I like the way the Sting-loving press called the Police reunion “Putting aside their differences.” Better would have been “Sting, who could have kept the band together like U2, now has a hundred million dollars while the other two are giving guitar and drum lessons” ... Whole books have been written about Bob Dylan, so my observations are piffle, but hearing “I Want You” on an iPod recently I felt that he was kidding. It’s simple, repetitious, and he does the word-heaving “Dylan” thing like a parody. It’s Rockaday Johnny ... I saw Elvis and Jerry Lee one day in February. Costello was shopping at Amoeba and the Killer did two songs at a NARAS show ... ... Smutty Smith (or Smiff) fell and broke bones in his hand and wrist. No word where - which hand or home (he often resides in the Seattle area, near his progeny) ... I’m no arbiter of morality, but I was offended when, on a rap documentary, a guy stated proudly that the New York blackout of 1979 was a milestone in the history of rap music. “Until then scratch-dj’s were rare in New York. After that everyone had a rig” ... On a PBS docu, Tom Dowd says that once the struggling label had a hit with Drinkin’ Wine Spo-Dee-O-Dee “everyone knew the red Atlantic label.” Well, not in 1950 they didn’t. It was yellow ... When I learned that ‘Cry Baby,’ the John Waters rockabilly followup to “Hairspray,” was likewise going to Broadway I thought “Great news for Dave Alvin.” He wrote the songs for the movie. (And James Intveld sang them, for Johnny Depp.) Ha, no such luck. The music is newly written so new investors can divvy up the pot at the end of the publishing rainbow ... When a high school in L.A.’s Glassell Park was locked down at 2 pm after two fatal nearby shootings in mid-February, one substitute teacher locked in til 9:00 when the last parents retrieved their kids was rockabilly king Ray Campi ...

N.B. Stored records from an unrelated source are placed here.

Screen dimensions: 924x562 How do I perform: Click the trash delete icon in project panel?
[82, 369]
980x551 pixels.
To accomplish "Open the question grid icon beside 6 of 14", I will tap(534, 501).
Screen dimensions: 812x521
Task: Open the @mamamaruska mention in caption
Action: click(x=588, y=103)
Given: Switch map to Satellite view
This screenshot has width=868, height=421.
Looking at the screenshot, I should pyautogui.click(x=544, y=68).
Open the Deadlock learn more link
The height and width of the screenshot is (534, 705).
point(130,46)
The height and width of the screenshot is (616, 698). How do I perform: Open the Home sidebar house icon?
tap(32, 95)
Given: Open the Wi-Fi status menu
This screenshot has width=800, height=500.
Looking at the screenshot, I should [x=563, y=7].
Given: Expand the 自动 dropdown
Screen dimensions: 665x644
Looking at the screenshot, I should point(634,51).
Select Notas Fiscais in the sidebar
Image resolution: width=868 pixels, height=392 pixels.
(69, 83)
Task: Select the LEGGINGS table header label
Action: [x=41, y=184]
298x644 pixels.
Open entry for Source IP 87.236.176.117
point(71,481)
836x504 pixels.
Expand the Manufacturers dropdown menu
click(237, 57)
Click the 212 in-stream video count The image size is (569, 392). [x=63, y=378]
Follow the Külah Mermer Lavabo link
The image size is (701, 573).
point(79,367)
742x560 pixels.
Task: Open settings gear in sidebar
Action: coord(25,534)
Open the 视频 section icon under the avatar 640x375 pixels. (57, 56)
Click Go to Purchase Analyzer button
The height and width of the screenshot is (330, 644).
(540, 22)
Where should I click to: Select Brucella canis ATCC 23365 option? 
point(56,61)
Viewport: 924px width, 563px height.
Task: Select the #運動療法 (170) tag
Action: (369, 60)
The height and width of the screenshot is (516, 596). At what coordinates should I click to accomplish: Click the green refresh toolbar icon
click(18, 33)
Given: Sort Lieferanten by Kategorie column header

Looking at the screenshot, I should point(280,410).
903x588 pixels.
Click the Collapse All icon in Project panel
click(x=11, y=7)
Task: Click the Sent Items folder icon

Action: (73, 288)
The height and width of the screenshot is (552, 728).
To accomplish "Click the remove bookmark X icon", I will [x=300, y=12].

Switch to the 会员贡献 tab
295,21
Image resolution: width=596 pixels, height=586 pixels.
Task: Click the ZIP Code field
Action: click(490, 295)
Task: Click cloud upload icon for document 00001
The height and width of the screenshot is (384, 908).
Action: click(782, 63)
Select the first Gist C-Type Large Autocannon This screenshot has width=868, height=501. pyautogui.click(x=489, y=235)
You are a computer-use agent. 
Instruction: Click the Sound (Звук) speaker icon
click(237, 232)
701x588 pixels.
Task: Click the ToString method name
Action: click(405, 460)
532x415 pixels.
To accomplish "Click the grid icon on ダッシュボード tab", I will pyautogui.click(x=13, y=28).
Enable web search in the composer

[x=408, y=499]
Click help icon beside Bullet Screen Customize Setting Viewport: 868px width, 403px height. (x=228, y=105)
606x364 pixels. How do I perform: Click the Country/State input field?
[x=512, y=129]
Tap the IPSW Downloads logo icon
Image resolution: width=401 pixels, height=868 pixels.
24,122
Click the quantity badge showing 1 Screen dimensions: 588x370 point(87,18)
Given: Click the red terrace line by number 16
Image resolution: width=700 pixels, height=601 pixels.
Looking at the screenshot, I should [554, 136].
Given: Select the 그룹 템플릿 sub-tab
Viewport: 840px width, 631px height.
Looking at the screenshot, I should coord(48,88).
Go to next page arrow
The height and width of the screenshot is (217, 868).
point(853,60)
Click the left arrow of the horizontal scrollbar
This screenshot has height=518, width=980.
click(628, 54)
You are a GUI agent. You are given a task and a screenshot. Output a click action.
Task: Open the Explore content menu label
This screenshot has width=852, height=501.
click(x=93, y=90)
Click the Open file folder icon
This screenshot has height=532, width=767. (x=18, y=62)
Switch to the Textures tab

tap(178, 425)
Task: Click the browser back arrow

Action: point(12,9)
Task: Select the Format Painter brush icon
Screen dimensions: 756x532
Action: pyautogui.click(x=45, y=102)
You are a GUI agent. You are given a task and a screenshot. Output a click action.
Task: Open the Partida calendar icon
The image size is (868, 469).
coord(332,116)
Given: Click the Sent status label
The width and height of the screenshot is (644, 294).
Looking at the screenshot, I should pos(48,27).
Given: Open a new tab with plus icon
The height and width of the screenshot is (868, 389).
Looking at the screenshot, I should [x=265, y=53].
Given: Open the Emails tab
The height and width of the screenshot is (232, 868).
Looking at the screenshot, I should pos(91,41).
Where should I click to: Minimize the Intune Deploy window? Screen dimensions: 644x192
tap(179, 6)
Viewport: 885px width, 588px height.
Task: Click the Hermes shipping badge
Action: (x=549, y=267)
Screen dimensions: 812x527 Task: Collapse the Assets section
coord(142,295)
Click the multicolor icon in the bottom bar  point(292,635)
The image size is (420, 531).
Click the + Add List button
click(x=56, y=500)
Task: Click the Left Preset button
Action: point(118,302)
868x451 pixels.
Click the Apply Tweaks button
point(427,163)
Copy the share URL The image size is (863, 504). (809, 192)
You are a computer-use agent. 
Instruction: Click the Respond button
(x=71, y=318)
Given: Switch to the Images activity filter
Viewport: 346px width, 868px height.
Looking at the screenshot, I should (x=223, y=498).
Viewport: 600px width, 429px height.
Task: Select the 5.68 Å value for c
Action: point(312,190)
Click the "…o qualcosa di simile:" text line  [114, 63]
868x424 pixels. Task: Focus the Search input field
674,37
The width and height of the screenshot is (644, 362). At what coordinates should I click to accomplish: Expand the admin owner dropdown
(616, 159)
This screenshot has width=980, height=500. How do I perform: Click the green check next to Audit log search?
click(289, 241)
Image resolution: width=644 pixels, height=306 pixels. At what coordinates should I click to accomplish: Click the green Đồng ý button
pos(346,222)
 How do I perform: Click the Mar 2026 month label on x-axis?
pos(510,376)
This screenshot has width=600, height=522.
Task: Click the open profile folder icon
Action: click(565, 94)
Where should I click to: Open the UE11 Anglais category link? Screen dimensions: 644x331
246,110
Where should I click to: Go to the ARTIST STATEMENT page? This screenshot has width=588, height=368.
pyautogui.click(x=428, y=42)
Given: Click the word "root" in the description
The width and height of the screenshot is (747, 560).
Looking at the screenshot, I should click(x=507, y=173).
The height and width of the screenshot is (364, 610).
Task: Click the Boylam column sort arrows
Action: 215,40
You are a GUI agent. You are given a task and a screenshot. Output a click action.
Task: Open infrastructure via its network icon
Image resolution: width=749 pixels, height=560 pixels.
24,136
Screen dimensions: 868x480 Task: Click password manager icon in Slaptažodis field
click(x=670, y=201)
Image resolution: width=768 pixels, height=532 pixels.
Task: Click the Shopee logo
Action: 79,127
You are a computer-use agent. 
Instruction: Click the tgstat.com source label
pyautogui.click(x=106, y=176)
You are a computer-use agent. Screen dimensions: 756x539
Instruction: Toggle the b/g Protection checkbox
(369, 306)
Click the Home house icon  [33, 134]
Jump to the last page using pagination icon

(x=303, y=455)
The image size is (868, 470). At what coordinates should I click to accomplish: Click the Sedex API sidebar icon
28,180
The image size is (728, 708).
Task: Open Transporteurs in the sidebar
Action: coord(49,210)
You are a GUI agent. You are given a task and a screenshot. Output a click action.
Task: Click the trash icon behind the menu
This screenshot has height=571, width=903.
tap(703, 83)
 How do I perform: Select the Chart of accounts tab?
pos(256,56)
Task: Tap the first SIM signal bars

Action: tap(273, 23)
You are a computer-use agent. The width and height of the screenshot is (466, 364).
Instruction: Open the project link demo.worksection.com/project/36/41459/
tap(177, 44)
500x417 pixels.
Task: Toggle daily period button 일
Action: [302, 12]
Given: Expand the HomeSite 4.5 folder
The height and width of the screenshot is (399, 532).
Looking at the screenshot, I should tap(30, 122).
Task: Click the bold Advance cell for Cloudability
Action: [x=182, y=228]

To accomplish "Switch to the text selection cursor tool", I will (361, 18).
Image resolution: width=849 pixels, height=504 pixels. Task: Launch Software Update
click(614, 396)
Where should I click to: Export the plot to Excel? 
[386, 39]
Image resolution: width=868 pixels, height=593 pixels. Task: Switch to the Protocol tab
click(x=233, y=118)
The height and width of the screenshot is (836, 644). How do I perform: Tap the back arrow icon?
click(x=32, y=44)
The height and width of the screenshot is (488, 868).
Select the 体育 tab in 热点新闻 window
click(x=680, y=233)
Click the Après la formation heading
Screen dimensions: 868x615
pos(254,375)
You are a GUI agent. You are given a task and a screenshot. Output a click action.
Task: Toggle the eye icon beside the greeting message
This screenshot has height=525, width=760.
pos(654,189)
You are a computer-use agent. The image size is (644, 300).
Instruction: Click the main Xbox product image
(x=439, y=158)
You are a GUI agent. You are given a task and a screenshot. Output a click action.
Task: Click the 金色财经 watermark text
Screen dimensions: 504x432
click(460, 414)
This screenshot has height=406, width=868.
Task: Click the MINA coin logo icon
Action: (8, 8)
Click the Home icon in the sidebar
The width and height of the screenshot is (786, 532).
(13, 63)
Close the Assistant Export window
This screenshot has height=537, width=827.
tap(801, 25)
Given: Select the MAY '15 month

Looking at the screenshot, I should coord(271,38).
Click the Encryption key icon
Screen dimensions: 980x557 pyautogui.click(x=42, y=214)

In a tv description of a 1966 Italian film, the director is identified as “famed photographer.” If he’s famed you needn’t say it! Also the blurb says it’s about a supermodel. Sorry, forty years ago we weren’t priveleged with the word supermodel. The poor things were just models ... a bio of a blues singer says he was ruined by “drinking, gambling, and sex.” Sex? Oh, that’s PC for “women” ...

Tech Woes

1. The public access tv station in New York now accepts only mini-dv’s, a bizarre turn of events. (None but living-room shows are shot on that medium.) My shows are now shot on dvd (with a 3/4 kicker). My mini-dv camera does not have a line in. A mini-dv deck seems to cost $900.

2. I have a lineup of three Panasonic dvd recorders. I bought a $25 Coby player (also plays PAL!!!!) at Big Lots!, and thought I’d use it to make 3 copies of dvd’s. However, the third copy (at 4-hour speed) emerges with the sound lagging behind the picture. I don’t get it.

3. I have a raft of VHS tapes of movies. Often I’d leave an unfinished slow-speed 120 tape in the machine and race over to tape anything that was interesting, like shorts or “moments.” 4 As a result there’s a wealth of “auxilary” stuff (like punching stations, one after another, for an hour) in between movies but I’ll never get around to checking them. It is hard for me to throw out recorded tape (though I dumped a bunch of my friend’s Beta movies in front of a large video rental store in North Hollywood). There’s a place in Burbank that recycles old videotape (to the scrapyard) but i can’t seem to bring my old tapes to the glue factory, so the stuff stays! I wish I could unload it.

4 I am getting misty thinking about videotape. I find dvd’s uninteresting, unreliable, and uninvolving. The first of each month my friend Bill and I had a monthly appointment to schedule our 3/4-inch shows at public access studios, but when dvd’s took over last year we simultaneously lost interest - in delivering them, distributing them, and even producing them. There is something amiss about them.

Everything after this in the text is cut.